**WORK INSTRUCTION:**
Search the data below for the line containing "At what coordinates should I click to accomplish: Click the Zoom", then please set down that line and all remaining ones exactly as written.

*** SOURCE MATERIAL Section Begins ***

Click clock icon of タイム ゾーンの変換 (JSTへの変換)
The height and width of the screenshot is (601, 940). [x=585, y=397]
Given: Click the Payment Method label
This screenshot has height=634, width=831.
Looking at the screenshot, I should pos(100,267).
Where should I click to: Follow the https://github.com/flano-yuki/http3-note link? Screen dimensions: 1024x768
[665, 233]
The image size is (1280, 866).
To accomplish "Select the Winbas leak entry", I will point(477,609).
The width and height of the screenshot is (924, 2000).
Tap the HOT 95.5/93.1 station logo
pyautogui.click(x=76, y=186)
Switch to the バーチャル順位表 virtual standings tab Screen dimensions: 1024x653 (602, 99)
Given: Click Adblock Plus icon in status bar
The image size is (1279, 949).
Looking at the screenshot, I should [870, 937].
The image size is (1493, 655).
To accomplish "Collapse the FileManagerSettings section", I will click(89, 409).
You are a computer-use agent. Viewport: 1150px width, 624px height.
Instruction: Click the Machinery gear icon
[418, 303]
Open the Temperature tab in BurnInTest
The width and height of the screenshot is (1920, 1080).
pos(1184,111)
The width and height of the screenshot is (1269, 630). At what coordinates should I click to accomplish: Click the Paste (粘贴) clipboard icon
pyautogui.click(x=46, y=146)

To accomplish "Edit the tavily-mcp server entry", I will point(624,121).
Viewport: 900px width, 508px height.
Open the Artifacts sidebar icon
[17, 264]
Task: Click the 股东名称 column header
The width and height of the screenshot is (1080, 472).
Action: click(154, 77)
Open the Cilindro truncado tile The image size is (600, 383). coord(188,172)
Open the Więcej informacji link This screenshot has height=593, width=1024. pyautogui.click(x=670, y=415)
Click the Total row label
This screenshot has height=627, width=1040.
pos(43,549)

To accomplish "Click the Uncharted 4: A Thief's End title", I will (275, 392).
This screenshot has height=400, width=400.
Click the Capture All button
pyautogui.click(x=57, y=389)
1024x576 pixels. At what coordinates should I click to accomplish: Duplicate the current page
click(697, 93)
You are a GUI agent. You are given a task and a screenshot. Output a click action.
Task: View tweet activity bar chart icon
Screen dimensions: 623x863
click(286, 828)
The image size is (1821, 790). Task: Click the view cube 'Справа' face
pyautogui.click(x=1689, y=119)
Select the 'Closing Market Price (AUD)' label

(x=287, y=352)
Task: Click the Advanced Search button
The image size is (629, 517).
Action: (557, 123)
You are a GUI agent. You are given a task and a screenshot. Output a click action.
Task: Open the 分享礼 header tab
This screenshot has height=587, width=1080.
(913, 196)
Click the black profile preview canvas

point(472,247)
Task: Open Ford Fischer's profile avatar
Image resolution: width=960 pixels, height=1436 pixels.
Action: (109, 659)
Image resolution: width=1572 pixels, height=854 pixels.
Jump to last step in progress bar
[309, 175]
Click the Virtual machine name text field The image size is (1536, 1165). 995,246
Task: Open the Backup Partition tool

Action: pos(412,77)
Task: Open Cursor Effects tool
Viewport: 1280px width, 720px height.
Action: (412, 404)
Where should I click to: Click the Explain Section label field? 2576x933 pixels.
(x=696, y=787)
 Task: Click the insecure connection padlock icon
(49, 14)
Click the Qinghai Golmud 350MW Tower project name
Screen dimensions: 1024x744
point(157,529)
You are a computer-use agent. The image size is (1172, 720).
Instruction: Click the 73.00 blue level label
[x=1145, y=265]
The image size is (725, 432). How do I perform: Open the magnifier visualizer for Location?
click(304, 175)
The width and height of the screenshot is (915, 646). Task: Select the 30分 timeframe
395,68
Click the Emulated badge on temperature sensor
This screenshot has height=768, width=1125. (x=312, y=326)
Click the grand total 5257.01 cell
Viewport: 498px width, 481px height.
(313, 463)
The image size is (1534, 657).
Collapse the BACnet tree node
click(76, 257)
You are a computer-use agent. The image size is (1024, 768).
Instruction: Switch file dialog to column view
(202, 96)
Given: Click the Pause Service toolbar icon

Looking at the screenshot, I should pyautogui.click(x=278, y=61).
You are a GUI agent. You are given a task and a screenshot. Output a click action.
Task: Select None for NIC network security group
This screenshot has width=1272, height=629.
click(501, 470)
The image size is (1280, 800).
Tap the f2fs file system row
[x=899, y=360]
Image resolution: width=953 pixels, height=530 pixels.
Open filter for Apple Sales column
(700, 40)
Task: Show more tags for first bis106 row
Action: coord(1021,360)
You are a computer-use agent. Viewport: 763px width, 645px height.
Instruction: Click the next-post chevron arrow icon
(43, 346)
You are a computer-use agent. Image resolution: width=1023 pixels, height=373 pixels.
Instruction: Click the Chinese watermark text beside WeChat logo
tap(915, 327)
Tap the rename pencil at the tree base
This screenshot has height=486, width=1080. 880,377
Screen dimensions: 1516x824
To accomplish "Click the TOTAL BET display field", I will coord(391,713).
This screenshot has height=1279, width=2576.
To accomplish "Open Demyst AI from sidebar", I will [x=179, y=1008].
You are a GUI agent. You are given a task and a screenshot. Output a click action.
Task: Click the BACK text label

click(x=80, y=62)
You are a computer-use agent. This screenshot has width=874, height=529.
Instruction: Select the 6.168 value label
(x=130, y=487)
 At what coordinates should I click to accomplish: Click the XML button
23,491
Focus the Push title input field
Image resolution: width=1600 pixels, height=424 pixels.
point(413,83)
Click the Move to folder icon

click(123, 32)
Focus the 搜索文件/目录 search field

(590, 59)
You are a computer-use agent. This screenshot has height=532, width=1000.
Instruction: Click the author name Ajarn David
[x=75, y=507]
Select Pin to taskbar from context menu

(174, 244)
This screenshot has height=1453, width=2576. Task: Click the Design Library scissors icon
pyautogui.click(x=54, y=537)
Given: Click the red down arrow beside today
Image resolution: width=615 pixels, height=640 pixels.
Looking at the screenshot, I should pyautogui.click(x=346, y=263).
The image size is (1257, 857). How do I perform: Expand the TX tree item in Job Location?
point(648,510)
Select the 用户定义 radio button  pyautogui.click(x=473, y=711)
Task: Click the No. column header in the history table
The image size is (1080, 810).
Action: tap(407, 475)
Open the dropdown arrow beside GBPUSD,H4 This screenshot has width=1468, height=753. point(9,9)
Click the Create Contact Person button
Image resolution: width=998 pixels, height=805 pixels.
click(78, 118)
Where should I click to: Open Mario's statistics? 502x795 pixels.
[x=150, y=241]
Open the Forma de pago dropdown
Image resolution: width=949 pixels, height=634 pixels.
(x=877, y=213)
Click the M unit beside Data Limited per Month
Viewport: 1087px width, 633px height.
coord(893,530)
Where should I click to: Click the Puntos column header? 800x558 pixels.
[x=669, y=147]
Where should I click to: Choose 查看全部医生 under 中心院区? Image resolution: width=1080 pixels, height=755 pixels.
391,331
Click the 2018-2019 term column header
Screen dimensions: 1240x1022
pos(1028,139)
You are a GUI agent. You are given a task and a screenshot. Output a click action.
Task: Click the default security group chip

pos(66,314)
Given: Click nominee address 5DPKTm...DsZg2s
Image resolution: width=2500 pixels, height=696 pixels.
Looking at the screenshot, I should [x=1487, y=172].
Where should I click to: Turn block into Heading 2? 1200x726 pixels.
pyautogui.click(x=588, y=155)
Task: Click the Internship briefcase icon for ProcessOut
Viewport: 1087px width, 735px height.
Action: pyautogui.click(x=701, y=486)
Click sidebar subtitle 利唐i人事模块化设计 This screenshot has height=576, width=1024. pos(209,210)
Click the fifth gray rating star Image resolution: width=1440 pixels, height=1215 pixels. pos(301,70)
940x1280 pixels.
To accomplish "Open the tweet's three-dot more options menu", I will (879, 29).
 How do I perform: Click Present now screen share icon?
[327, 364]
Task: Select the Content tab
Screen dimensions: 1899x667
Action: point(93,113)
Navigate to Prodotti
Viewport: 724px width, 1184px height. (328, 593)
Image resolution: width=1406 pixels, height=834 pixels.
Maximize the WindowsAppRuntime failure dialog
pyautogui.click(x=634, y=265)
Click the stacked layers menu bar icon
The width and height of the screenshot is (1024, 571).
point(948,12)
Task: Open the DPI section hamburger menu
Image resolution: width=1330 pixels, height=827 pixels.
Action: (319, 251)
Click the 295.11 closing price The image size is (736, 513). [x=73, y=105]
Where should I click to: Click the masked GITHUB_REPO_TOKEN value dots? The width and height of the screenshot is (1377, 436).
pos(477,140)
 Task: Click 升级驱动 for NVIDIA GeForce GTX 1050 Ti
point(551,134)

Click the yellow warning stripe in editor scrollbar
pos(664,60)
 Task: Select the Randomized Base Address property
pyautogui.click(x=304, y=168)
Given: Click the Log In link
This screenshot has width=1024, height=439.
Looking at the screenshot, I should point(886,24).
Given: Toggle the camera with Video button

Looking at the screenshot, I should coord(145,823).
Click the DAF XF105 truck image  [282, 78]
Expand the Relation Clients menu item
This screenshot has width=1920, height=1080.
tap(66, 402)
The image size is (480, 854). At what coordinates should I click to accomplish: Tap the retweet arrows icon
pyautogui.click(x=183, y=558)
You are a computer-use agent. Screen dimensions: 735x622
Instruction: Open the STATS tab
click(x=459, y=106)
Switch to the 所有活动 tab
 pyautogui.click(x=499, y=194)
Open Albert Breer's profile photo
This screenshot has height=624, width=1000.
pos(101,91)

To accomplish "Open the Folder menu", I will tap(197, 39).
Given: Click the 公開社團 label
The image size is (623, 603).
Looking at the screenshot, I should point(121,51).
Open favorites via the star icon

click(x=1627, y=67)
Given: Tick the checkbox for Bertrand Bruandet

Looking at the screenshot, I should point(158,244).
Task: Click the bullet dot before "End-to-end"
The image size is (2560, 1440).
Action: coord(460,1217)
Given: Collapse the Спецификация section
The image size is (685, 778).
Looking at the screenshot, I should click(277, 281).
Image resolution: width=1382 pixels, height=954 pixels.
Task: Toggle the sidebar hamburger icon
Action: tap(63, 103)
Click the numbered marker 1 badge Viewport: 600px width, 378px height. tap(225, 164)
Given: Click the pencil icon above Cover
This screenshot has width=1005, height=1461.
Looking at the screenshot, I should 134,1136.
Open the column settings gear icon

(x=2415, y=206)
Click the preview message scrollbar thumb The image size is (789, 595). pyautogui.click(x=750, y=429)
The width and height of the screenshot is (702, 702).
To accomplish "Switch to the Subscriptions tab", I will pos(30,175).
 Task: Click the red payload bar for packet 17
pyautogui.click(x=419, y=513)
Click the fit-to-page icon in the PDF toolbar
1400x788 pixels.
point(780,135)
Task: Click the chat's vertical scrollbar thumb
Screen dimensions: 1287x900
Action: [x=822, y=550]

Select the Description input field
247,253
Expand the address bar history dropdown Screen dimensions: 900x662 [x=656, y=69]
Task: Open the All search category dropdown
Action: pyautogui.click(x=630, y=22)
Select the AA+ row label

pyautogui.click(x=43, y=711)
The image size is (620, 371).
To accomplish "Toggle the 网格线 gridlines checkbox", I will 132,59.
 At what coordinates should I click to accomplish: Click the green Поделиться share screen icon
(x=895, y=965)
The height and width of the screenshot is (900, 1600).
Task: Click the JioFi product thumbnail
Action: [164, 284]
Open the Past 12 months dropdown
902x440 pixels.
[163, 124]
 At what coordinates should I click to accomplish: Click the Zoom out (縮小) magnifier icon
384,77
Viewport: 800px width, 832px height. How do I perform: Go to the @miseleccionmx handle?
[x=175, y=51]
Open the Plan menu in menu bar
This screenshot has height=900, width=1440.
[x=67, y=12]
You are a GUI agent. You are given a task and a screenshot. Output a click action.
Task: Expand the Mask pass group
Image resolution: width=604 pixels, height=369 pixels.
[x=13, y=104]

*** SOURCE MATERIAL Section Ends ***

**TASK RESPONSE:**
 At what coordinates should I click to accomplish: Click the Zoom out (縮小) magnifier icon
384,77
Viewport: 800px width, 832px height. How do I perform: Go to the @miseleccionmx handle?
[x=175, y=51]
Open the Plan menu in menu bar
This screenshot has height=900, width=1440.
[x=67, y=12]
You are a GUI agent. You are given a task and a screenshot. Output a click action.
Task: Expand the Mask pass group
Image resolution: width=604 pixels, height=369 pixels.
[x=13, y=104]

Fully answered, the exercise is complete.